Die französische Polizei konnte die seit April 2013 vermisste Celestine W. in Obhut nehmen. Sie war mit ihren Eltern unterwegs, die für sie aber kein Aufenthaltsbestimmungsrecht besitzen.

Die damals 12-Jährige wurde von ihren Betreuern bei der Polizei als vermisst gemeldet, weil sie am Abend des 11. April 2013 nicht in ihre Wohngruppe in Kempten zurückkehrte. Auch wenn ihr Aufenthaltsort durch die Polizei zunächst nicht ermittelt werden konnte, kristallisierte sich bald heraus, dass ihre Eltern die 12-Jährige zu sich zurückgeholt hatten, obwohl ihnen das Aufenthaltsbestimmungsrecht behördlich entzogen war.

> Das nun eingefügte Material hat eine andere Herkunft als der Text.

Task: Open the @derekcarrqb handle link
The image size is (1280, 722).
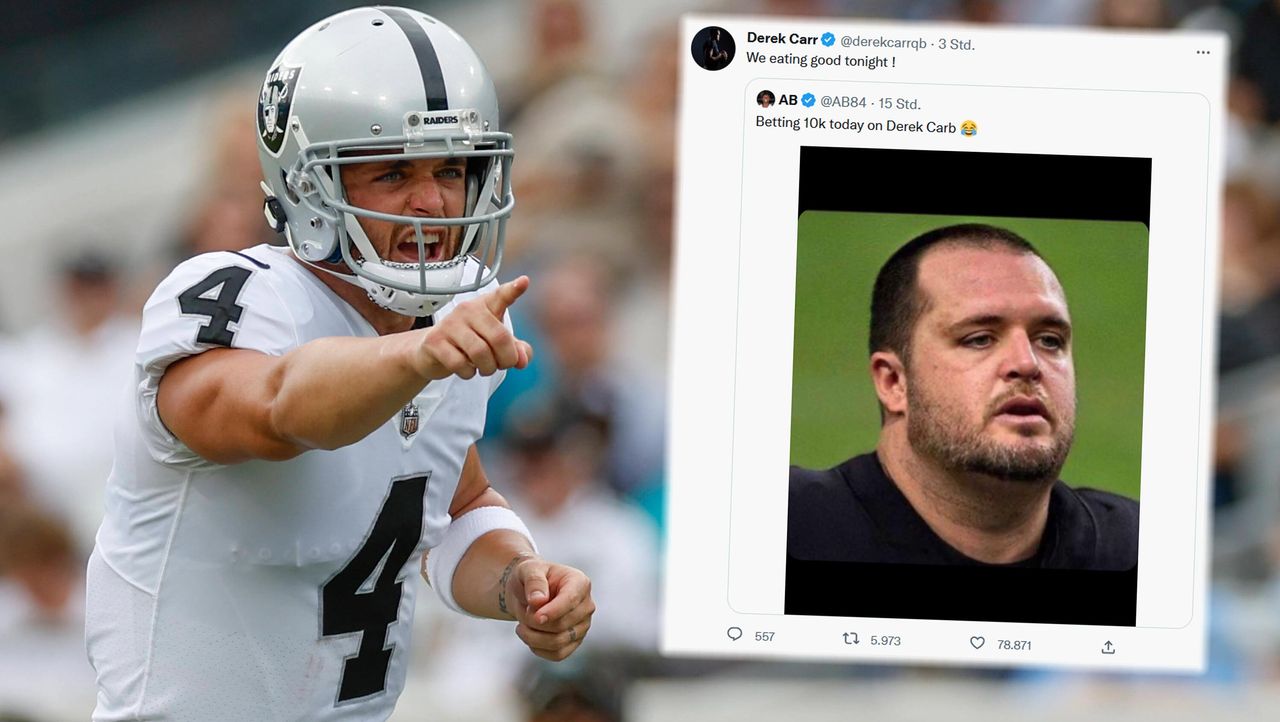Action: tap(884, 42)
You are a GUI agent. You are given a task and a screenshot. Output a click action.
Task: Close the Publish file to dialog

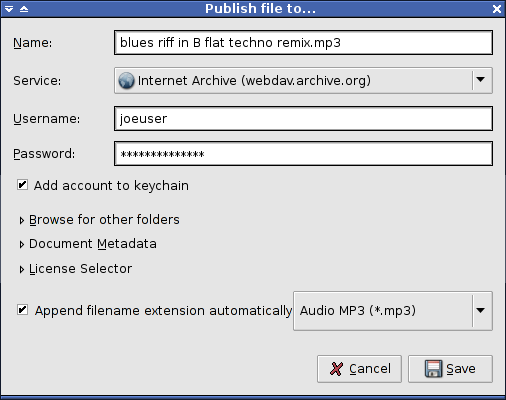[x=497, y=9]
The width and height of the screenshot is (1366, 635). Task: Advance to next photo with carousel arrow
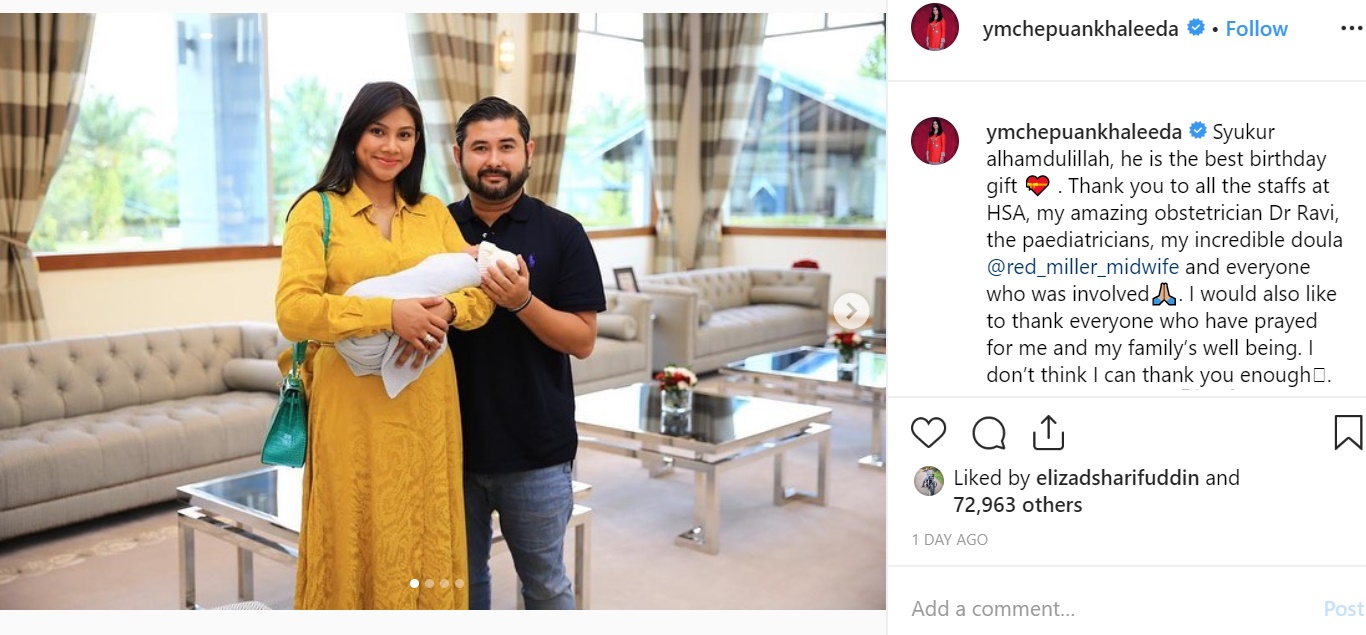click(x=851, y=311)
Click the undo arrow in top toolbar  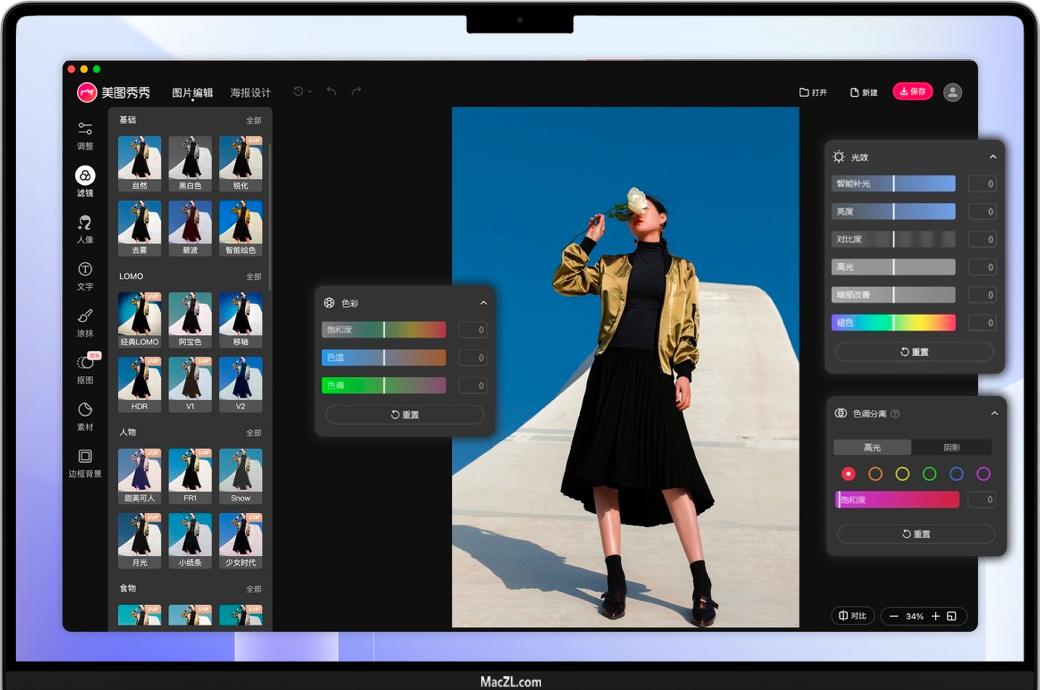(331, 92)
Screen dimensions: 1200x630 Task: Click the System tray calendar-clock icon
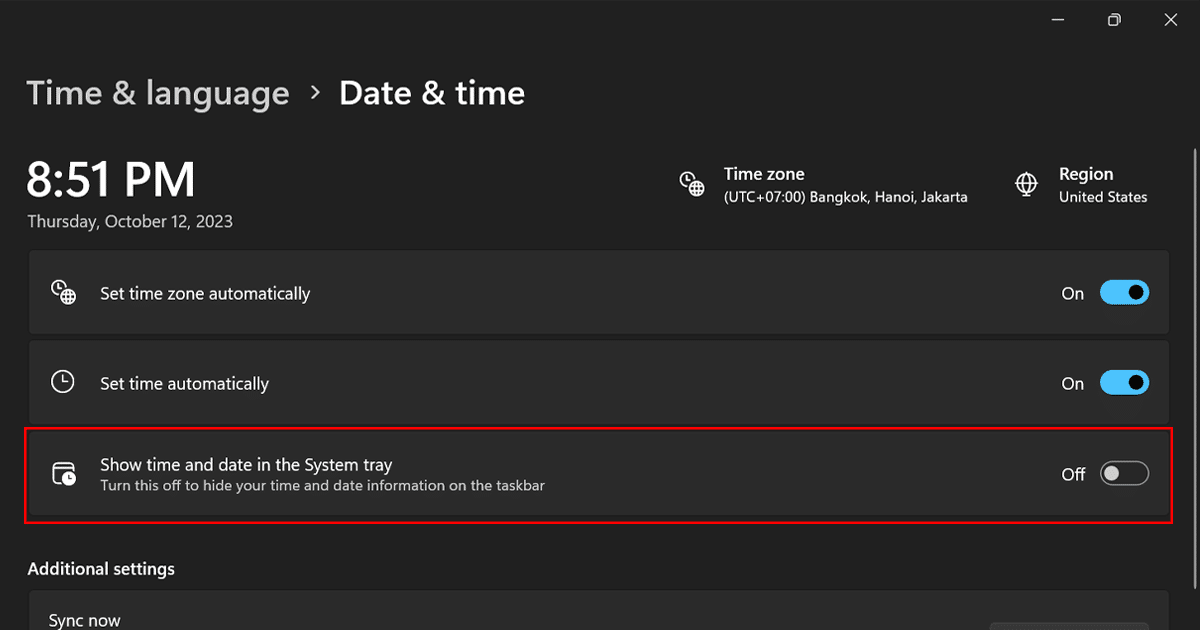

Während Celestine im Schengenraum als vermisst ausgeschrieben wurde, leitete die Kemptener Staatsanwaltschaft gegen die 52 und 54 Jahre alten Eltern ein Ermittlungsverfahren wegen Entziehung Minderjähriger ein, und schrieb diese zur Aufenthaltsermittlung aus. Dieses Strafverfahren ist noch nicht abgeschlossen.

Am vergangenen Sonntag wurde die Familie durch Beamte der französischen Gendarmerie in Südfrankreich (Region Languedoc-Roussillon-Midi-Pyrénées) angetroffen und kontrolliert. Aufgrund der vorliegenden Vermisstenfahndung nahmen sie die zwischenzeitlich 15-Jährige in Obhut. Der Vormund kümmert sich nun um Celestines Rückführung nach Deutschland.

Bezugsmeldung vom April 2013

Eine Betreuerin meldete daraufhin die damals 12-jährige Celestine bei der Polizei als vermisst. Bislang konnte ihr Aufenthaltsort nicht ermittelt werden.

Von der Kriminalpolizei Kempten wurden Fahndungs- und Ermittlungsmaßnahmen durchgeführt, die bis dato keinen Hinweis auf den derzeitigen Aufenthaltsort des Mädchen brachten. Letztmalig gesehen wurde Celestine W. bei einem Treffen mit einer Freundin im Kemptener Stadtgebiet am Tag der Vermisstenmeldung. Warum sie danach nicht in die Wohngruppe zurückkehrte, ist den Ermittlern unklar.

Eventuell könnte sich das Mädchen im Landkreis Merzig-Wadern (Saarland) oder im Landkreis Böblingen (Baden-Württemberg) aufhalten, da sie dort in der Vergangenheit Bezugspunkte hatte. Möglicherweise befindet sie sich auch in Begleitung ihrer Eltern, die aber kein Aufenthaltsbestimmungsrecht für das Mädchen ausüben.

Auch ein Aufenthalt außerhalb der Bundesrepublik ist nicht ausgeschlossen.